Tracking recent US-Israeli strikes on Iranian infrastructure — On: Tracking recent US-Israeli strikes on Iranian infrastructure
Diary Entry
The news arrives like dispatches from a shadow war - bridges, steel plants, pharmaceutical facilities struck in quick succession. I cannot help but note the incongruity: bridges that once bore the weight of commerce now lie twisted in the river, yet the factories producing medicines are also in ruins. What strategic calculus places a steel mill and a dispensary in the same target list?
The videos, grainy and abrupt, show only the aftermath - smoke curling from skeletal structures, the odd bicycle left leaning against a wall, untouched. The precision is chilling. One imagines the planners in their rooms, maps spread, marking coordinates with the same detached efficiency with which I might trace a mountain pass.
But the human element persists.

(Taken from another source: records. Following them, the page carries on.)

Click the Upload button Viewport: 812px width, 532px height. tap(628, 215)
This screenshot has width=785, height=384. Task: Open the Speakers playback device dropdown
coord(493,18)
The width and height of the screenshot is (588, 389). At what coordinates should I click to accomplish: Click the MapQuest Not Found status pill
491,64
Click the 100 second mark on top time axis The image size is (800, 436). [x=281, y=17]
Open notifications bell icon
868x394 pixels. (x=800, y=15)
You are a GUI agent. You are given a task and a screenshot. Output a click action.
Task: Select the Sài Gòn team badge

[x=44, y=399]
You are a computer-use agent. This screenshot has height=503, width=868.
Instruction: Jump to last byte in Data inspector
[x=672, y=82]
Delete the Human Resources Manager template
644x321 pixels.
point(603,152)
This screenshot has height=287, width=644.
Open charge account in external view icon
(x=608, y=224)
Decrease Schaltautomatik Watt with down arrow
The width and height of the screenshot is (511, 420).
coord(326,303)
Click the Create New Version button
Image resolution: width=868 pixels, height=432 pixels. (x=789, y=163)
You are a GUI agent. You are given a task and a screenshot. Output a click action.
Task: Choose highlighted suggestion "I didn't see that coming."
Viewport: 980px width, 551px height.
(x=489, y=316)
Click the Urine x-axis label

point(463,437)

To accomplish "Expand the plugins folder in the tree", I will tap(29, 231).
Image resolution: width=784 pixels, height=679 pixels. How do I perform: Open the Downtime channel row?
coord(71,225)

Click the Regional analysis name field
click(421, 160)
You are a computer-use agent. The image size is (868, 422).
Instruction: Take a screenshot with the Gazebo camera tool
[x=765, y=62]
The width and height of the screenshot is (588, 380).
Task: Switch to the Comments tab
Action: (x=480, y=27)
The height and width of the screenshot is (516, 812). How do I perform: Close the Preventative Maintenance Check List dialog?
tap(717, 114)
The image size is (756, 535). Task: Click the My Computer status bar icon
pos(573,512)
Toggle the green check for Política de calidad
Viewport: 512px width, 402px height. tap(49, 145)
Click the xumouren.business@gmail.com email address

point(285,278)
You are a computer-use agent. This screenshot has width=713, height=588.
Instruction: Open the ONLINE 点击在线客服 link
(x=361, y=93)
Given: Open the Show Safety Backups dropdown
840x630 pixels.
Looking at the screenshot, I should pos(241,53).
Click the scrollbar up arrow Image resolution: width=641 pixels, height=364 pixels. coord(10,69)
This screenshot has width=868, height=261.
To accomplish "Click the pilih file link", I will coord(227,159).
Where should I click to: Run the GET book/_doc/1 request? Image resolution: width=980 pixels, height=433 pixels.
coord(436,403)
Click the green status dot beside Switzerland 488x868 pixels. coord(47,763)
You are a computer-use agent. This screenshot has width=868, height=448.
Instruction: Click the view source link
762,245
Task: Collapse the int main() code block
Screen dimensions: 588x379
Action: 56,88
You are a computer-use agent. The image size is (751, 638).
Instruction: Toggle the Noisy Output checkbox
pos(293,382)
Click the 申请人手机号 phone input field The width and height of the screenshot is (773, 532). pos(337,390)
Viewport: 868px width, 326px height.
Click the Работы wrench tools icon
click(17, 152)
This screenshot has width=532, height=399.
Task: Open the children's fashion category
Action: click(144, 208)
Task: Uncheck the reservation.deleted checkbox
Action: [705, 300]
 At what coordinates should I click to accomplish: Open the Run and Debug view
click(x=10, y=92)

A pharmacist in Isfahan must now reckon with the loss of his livelihood, just as the steelworker watches his furnace go cold. War has always been thus - an inventory of destruction, itemized and delivered without ceremony.
And yet, I think of the roads I have traveled, how a single bomb could render them impassable, how quickly the infrastructure of daily life unravels. The outsider sees what the strategist overlooks: that a bridge is not merely a crossing, but the sum of a thousand small journeys.